When looking at Wilde’s work — or that of any surrealist — we are “entering the mind and psychology of the artists,” del Guidice said. “Surrealism gave the artist permission to look at the psychology of the individual, think about their emotions, their socioeconomic condition — things that were begun by Goya but then really licensed by surrealism. You can see that in Sessler. We quote him saying that he was always a fighter for the underdog.”
Milwaukee-born Alfred Sessler (1909-1963) is a much-collected artist who taught at the University of Wisconsin-Madison and founded the school’s famous graphics program. There he developed the “reduction block” method of printmaking, which allowed multicolor printing with a single block.
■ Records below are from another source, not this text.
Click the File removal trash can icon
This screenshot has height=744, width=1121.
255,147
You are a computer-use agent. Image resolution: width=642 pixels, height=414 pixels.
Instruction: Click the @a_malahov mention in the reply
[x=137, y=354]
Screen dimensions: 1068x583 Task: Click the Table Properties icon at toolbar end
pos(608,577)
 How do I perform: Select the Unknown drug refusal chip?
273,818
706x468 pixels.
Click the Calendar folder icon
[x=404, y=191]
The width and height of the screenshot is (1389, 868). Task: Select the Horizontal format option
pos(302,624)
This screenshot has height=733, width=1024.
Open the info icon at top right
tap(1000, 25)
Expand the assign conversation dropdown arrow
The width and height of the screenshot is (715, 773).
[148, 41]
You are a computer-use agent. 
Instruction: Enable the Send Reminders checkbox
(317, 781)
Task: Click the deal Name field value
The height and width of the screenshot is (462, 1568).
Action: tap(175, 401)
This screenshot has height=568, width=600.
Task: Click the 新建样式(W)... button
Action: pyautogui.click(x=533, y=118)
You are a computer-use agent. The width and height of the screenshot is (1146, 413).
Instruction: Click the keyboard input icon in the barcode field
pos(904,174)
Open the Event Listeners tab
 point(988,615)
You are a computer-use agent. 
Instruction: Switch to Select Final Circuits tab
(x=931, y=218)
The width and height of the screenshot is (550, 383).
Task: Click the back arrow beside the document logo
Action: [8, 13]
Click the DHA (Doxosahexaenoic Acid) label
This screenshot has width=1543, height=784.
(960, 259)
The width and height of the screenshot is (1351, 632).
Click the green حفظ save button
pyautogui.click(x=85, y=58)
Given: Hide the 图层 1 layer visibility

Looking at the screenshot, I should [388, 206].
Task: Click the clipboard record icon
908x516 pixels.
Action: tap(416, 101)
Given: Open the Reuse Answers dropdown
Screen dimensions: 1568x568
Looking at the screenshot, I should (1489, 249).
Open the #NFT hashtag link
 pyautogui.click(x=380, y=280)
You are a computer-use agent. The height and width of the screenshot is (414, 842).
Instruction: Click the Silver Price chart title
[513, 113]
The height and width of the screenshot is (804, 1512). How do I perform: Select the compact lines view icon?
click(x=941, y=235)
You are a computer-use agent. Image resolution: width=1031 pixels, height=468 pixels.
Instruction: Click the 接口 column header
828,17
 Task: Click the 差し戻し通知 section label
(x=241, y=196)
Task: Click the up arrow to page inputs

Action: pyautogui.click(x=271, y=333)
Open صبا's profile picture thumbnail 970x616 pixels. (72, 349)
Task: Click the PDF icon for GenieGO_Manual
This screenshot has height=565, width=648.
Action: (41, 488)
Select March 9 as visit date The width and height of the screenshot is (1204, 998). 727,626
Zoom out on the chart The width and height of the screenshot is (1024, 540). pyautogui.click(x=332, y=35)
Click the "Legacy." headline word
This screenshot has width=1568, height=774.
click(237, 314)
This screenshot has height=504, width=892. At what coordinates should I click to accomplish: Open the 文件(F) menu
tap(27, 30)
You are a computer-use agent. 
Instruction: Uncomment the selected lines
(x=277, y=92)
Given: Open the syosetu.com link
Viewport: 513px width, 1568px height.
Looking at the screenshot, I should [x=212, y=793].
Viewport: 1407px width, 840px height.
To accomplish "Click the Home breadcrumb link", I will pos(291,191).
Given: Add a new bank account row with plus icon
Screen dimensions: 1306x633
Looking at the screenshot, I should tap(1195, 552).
Sessler has two haunting works on display in this exhibit: “Clown Head” and “Sad Face.” Del Guidice perceptively notes how much “Clown Head” resembles the Kaiser, the “friend” created by genetic designer J.F. Sebastian (William Sanderson) in Blade Runner. “Sad Face,” she said, “drips with sadness.”
It’s not surprising to find a Charles “Chick” Peterson piece in the collection, but the subject matter of this early work is surprising: a beaten-looking man walking a wet, hyper-realistic road along a vague landscape. It’s a large and impressive work.
“Chick is such a master of detail,” Meissner-Gigstead said.
“It’s a beautiful painting,” del Guidice said. “You can just feel how wet that road is.”
That realistic detail of the road in Peterson’s work is one of the unspoken tenets of surrealists.
“They absolutely, tooth and nail, held on to the idea of realism. They were high-realist painters,” del Guidice said. “Everything is identifiable with something you understand, but the assemblage of it is so unlikely and magical. It’s imbued with a sense of imagination and magic. You can’t count on any one element to be honest with you. It’s playing with what you expect and what reality is.”
Chick Peterson is not the only Door County artist represented in the exhibit — del Guidice said a quarter of the 44 works are by county artists. Some of them are in the Exquisite Corpse section of the exhibit, which features scrambled creature parts (head, torso and legs) — some human, some not.
Exquisite Corpse began as a surrealist parlor game, using either art or writing.
“It’s probably one of the most well-known surrealist tools,” Meissner-Gigstead said, adding that she employs the game with student visitors.
Speaking of children — for whom this exhibit is appropriate if they like to ponder the sweet mysteries of life — Meissner-Gigstead said there are surrealist activities for them.
The exhibit will close Sept. 16, but because these works are part of the permanent collection, you may see them anytime. The small staff appreciates a day’s advance notice of what you would like to see, however.
The Miller Art Museum is located in the Door County Library, 107 S. 4th Ave. in Sturgeon Bay. Hours are Monday, 10 am – 8 pm; and Tuesday through Saturday, 10 am – 5 pm.